• **GIVEN PASSAGE**
——————————

RouteSharp is a large application consisting (at present and in future implementations) in a User Interface (C# WPF) and in a F# core. The F# core implements (through functional/OO programming) many functionalities for path finding in a well defined network (the network itself is created using the core’s functions).

Download and installation

It is possible not to use the UI and access the path finding API(s) through a command line interface. This enables the user to directly interact with the system core used for defining nodes and connection and network traversal algorithms. To install the system core, called PathFinder, please do the following:

  1. Go to the Download section of the RouteSharp CodePlex Project Home at this link: Download section.
  2. Look at the several releases available. Look for the latest release showing the “PathFinder” title. That means the release consists in the core only. Note that probably, when clicking on the DOwnload section, you will be automatically redirected to the latest recommended download; it might be the one you are looking for, otherwose, select, on the menu on your right, the latest release for PathFinder.
  3. Download the executable “PathFinder.exe” by accepting the license agreement.

What have I downloaded?

“PathFinder.exe” is the application you downloaded. It is the system core for defining networks, parsing netfiles and finding minimal paths. You need to use a command line prompt to run the application. But before doing this, please consider the system requirements.

——————————

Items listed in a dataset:
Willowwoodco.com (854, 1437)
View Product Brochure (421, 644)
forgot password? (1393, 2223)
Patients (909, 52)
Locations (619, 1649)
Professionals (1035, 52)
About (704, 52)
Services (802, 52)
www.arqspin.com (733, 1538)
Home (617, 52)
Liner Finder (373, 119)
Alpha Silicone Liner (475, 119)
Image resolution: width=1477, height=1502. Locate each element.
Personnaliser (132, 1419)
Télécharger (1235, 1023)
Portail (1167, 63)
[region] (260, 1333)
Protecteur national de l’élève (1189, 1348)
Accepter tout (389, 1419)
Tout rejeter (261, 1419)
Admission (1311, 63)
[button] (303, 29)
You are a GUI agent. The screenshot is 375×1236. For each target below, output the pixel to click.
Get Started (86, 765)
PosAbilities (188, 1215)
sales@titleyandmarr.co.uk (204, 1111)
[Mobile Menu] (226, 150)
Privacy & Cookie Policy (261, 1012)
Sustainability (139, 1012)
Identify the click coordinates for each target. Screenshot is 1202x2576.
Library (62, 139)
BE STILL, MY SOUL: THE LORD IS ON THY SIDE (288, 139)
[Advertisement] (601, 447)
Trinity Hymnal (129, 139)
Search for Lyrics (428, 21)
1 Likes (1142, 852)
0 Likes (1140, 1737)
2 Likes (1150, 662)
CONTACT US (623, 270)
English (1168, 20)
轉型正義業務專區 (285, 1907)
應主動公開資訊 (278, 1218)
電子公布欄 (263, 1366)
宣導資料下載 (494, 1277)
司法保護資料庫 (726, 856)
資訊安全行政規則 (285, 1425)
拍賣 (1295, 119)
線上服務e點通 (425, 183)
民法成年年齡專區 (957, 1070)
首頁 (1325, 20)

——————————

• **TASKS TO CARRY OUT**
A. According to the RouteSharp text, what three things is "PathFinder.exe" used for? List them.
B. Answer these questions using the RouteSharp text:
(i) In what technology is the User Interface written?
(ii) What name is given to the system core?
(iii) What must the user accept to download the executable?
C. Continue the RouteSharp text from the end of its final sentence.
None of the records is needed for this work.

• **TASK ANSWERS**
A.
- Defining networks
- Parsing netfiles
- Finding minimal paths

B.
(i) C# WPF
(ii) PathFinder
(iii) The license agreement

C.
System requirements for PathFinder

To correctly run the application you need to meet the following requirements:

Requirement Required Description
Operating system Any Microsoft system from Windows XP: Win XP, Win Vista, Win Seven. All versions are compatible. The application is compiled for Microsoft Windows systems.
.NET Framework .NET Framework 4.0 or later must be installed. The application runs on .NET Framework.

Please look at the table above and comply all requirements in order to correctly run PathFinder.

Installing the .NET Framework

For those ones who are not accustomed to Microsoft technologies or the .NET Framework, here are some hints to download and install the .NET Framework.

  1. Go to the following link:
  2. Download the installer.
  3. Run the installer.
  4. Install all the .NET framework.
  5. Restart your system.

Using PathFinder

PathFinder is a common command line application.

  1. Open a new window of MS-DOS prompt or Windows PowerShell. From your current location, move (cd command) to the directory where you chose to download PathFinder.exe.
    Consider, for example, that your application is in your desktop and your working directory, in your prompt or shell, is the path C: (the root). Do the following:
    C:\ > cd Users
    C:\Users\ > cd MyUserName
    C:\Users\MyUserName\ > cd Desktop
    C:\Users\MyUserName\Desktop\ >
    Consider that your user in Windows is MyUserName
  2. Run the application. To run the application you need to write the netfile first. The application is run with one parameter only: the path where the netfile you want to parse is located. In the netfile you write all that is needed to create the network and to define the paths you would like to get (path queries). So run the application as follows
    C:\Users\MyUserName\Desktop\ > PathFinder.exe
    Consider that the netfile is in the desktop too.
  3. When you run the netfile you get a lot of verbose printings on your prompt/shell. They are just control messages. If an error occurs, it is reported in the last lines of the printing. If the parsing succeeds and the network is correctly built, the paths you requested in the netfile will be showed in the last lines.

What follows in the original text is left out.